It is no secret that the Cold War was synonymous with covert military operations.

Few people know, for example, that massive US Air Force B-36 intercontinental bombers – referred to as “Peacemakers” – regularly flew mock bombing exercises over major US cities, including San Francisco. It was on one of these training runs that tragedy struck B-36 Bomber 075.

Just before midnight on Feb. 13, 1950, three engines on Bomber 075 caught fire over Vancouver Island. The crew was ordered to jump, and the plane ditched somewhere in the Pacific Ocean. Nearly four years later, the wreck of the bomber was found by accident in a remote location in the coastal mountains of British Columbia, three hours’ flying time in the opposite direction of where it was supposed to have crashed. How did it get there?

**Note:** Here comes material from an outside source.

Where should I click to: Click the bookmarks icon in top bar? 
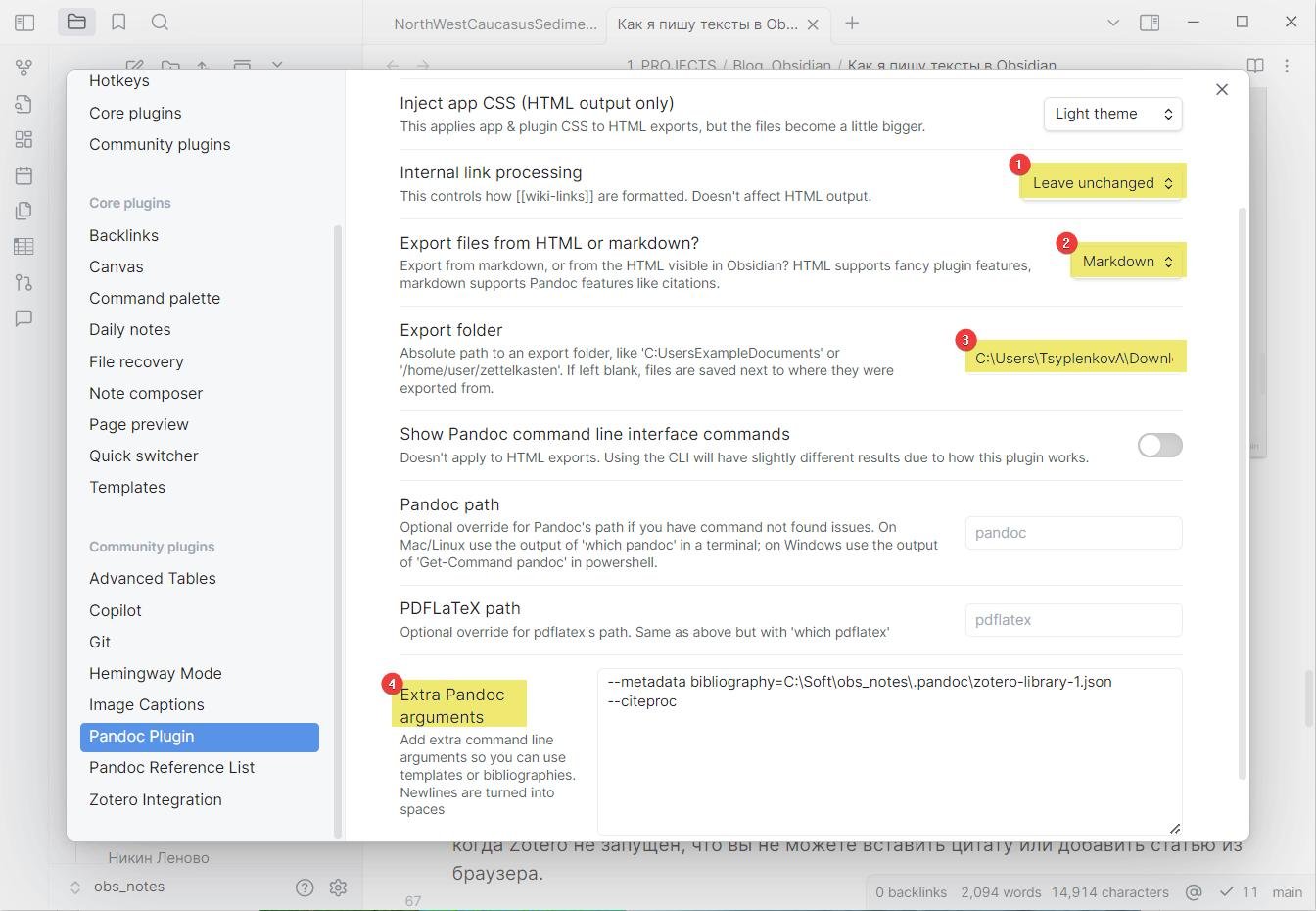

After years of silence, the United States finally admitted that Bomber 075 had been carrying a Mark IV nuclear bomb. But was the bomb dropped and exploded over the Inside Passage or was it blown up at the aircraft’s resting place in the mountains? In his new book, Lost Nuke: The Last Flight of Bomber 075, Dirk Septer investigates the final hours of Bomber 075 and attempts to unravel the real story behind more than 60 years of secrecy, misdirection and misinformation.

Dirk Septer is an aviation historian and photographer. He was the lead investigator in the television documentary Lost Nuke and has published over 100 articles in aviation magazines in Canada and the UK and for years wrote a regular column called “North of Sixty” in Canadian Aviator. Dirk lives on Cortes Island.